→ Required work
Select the lines below containing the word "baldai".
===== Source information =====
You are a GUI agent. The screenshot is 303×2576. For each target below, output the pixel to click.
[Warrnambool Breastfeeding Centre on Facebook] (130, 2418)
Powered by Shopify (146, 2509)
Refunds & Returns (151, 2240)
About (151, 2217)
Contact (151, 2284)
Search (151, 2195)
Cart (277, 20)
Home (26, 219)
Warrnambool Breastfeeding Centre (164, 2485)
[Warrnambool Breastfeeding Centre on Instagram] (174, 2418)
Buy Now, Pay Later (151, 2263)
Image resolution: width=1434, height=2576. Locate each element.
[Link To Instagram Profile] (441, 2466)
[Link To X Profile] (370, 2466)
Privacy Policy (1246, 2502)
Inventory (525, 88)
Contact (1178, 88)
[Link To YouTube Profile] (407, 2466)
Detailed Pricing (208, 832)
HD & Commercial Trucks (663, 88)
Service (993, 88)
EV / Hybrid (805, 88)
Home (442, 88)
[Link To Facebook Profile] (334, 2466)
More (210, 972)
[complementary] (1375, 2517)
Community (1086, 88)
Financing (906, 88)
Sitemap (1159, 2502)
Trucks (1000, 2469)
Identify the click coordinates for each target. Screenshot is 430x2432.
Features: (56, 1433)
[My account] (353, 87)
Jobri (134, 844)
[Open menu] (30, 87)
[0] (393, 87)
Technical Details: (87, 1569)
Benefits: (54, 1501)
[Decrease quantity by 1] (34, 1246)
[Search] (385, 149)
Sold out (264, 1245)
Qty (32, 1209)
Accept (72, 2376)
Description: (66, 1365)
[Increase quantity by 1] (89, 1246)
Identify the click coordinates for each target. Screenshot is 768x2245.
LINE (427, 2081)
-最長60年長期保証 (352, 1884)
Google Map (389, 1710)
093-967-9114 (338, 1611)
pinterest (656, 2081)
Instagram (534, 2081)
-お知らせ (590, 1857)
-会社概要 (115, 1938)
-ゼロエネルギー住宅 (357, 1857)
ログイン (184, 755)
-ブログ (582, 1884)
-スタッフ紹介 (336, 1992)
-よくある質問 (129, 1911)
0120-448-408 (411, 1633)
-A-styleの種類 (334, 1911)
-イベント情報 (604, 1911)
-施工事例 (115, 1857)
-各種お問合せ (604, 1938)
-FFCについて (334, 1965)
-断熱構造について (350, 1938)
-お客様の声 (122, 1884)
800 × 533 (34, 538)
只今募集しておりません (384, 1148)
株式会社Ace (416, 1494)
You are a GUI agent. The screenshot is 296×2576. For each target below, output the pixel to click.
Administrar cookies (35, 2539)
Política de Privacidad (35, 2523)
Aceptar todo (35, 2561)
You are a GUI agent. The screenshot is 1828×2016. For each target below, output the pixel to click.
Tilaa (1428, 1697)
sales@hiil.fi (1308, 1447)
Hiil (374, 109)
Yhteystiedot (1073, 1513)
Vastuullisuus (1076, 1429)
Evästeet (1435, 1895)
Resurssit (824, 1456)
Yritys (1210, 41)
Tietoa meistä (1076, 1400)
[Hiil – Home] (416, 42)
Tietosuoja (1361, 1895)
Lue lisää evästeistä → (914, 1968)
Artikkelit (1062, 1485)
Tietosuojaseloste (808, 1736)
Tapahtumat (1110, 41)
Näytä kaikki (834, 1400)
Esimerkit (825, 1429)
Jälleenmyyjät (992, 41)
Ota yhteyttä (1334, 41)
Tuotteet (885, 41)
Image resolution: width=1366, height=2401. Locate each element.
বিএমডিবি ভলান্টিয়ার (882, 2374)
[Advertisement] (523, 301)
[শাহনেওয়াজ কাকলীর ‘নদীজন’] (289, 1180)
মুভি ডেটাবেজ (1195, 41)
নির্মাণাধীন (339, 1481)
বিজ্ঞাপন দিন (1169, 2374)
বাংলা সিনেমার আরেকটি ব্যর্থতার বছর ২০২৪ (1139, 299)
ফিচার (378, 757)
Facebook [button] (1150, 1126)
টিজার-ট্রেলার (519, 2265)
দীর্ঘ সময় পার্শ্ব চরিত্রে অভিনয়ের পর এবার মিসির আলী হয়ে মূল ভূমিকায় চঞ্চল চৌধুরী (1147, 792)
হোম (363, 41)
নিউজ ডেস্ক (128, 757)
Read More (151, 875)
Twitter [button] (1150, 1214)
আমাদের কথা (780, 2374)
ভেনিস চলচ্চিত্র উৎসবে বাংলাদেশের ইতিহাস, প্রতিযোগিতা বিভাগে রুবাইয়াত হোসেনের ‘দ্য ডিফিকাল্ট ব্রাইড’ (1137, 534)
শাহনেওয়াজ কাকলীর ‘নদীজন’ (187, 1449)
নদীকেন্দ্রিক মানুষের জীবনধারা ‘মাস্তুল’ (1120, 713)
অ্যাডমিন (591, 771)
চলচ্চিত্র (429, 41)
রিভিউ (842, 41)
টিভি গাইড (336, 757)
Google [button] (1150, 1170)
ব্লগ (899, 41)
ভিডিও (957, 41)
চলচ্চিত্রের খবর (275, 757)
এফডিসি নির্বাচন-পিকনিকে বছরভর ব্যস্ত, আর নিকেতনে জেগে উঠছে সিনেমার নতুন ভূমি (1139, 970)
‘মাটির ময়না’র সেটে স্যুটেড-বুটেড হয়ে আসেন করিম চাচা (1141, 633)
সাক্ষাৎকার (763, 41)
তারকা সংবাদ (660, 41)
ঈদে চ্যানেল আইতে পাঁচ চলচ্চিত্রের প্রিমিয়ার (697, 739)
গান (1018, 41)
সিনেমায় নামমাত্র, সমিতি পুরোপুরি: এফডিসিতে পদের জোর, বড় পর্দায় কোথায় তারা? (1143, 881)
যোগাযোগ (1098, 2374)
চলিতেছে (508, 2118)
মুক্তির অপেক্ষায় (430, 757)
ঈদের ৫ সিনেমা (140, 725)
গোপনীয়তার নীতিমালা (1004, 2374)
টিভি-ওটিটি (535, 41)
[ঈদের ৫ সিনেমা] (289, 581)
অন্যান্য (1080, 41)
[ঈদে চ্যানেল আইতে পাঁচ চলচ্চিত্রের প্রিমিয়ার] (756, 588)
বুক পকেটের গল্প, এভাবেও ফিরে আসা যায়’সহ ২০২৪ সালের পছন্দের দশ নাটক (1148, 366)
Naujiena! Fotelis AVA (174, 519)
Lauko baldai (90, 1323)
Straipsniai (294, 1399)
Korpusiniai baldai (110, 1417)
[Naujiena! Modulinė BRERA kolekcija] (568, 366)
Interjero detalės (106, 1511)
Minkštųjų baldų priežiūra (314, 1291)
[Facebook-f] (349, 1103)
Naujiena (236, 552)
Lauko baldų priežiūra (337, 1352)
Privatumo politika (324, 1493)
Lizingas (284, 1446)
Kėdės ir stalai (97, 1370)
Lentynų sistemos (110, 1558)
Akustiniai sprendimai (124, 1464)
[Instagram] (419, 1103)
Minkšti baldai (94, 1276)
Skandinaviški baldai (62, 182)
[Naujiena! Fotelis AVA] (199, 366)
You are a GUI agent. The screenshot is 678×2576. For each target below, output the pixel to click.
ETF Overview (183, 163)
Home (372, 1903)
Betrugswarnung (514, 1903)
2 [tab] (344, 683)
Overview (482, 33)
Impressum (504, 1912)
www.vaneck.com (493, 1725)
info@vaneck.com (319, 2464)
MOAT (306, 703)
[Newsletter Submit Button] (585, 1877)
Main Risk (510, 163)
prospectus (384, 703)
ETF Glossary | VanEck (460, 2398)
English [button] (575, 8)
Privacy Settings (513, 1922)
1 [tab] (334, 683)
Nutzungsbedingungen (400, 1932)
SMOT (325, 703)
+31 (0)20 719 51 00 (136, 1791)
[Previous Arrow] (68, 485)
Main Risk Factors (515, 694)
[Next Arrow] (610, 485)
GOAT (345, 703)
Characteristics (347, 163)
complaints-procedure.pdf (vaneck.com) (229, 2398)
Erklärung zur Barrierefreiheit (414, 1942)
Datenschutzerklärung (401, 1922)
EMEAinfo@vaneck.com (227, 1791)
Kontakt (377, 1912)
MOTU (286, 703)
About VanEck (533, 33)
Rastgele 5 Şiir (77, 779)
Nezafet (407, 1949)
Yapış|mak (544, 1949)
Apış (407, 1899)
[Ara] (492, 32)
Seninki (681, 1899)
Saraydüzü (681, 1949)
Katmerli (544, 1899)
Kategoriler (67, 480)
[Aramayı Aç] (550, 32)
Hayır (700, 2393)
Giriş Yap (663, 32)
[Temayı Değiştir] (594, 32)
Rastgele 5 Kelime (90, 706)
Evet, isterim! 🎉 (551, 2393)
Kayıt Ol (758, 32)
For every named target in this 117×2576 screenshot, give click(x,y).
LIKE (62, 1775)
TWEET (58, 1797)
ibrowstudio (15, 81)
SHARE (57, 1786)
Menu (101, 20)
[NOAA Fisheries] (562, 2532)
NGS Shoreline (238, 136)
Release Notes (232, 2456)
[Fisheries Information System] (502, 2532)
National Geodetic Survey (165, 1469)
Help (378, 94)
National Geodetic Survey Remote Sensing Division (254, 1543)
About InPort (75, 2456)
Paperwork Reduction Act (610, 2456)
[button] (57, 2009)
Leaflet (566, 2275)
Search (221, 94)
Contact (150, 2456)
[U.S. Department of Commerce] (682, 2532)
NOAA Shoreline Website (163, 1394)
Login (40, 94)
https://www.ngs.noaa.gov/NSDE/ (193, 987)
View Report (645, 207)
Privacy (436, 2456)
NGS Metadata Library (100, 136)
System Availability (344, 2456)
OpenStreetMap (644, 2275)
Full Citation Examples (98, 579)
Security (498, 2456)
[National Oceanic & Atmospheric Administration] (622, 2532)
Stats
=====
→ Response
Lauko baldai (90, 1323)
Korpusiniai baldai (110, 1417)
Minkšti baldai (94, 1276)
Skandinaviški baldai (62, 182)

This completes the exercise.